Collected data
####

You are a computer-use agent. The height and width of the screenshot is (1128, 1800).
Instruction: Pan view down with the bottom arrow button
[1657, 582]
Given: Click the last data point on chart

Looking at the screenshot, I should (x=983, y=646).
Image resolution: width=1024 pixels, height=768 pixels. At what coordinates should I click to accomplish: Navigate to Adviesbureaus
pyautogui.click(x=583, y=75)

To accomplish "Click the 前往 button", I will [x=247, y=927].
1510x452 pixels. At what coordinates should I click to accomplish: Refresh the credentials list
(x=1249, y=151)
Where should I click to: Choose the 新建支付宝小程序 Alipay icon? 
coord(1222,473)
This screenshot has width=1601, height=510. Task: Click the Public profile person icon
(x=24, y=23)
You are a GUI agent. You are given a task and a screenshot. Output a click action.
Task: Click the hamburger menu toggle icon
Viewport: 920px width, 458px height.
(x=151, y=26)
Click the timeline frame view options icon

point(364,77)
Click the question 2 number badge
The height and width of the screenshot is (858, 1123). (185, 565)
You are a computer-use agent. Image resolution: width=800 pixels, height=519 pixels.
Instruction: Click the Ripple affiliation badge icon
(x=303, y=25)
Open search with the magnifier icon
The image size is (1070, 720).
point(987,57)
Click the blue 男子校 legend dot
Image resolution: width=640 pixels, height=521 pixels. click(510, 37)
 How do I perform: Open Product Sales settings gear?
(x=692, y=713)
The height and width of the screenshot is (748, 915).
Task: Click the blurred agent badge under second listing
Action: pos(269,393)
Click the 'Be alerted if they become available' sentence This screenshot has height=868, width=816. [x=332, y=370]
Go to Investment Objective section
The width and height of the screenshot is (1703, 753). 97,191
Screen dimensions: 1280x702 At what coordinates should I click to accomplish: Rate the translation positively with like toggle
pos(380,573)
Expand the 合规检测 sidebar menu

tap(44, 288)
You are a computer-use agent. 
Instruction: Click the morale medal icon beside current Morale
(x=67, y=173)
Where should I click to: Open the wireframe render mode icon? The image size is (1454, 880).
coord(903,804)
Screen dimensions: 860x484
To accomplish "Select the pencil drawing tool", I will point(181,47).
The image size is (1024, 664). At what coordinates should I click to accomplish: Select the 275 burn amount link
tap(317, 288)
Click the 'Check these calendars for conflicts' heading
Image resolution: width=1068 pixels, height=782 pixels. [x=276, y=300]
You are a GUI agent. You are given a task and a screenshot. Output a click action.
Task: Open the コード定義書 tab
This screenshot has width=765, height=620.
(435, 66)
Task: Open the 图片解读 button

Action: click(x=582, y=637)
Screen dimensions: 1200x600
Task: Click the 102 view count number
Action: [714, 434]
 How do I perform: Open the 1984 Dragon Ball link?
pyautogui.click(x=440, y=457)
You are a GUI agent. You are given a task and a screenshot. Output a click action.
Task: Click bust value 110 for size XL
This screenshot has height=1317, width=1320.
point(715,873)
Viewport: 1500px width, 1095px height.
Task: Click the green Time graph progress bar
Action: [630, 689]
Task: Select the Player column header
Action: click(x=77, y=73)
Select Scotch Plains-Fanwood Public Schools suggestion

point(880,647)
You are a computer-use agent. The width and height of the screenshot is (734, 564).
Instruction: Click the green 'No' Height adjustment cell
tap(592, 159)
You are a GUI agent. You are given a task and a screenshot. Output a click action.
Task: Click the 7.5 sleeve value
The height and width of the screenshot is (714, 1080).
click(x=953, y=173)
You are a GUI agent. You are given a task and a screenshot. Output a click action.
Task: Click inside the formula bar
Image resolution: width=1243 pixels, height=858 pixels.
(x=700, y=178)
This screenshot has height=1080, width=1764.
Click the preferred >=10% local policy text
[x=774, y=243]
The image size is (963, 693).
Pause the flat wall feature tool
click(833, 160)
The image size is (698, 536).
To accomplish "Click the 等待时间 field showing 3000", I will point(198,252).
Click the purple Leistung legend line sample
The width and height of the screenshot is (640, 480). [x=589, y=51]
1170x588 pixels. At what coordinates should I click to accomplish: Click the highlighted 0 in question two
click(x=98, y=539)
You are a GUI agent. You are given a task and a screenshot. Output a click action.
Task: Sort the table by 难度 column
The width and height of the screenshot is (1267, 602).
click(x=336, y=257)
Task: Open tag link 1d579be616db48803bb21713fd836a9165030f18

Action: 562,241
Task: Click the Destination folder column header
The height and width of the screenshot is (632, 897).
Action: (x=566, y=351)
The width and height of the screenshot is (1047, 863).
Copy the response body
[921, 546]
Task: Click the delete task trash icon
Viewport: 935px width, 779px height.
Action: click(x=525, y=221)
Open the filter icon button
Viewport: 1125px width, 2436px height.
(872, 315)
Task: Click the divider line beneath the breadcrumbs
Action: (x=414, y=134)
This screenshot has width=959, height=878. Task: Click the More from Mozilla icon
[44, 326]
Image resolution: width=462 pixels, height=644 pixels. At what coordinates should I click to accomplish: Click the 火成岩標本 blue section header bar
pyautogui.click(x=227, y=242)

####

EXERCISE:
From the data above, pick out each line containing "value" and copy it.

TASK OUTPUT:
Task: Click bust value 110 for size XL
Task: Click the 7.5 sleeve value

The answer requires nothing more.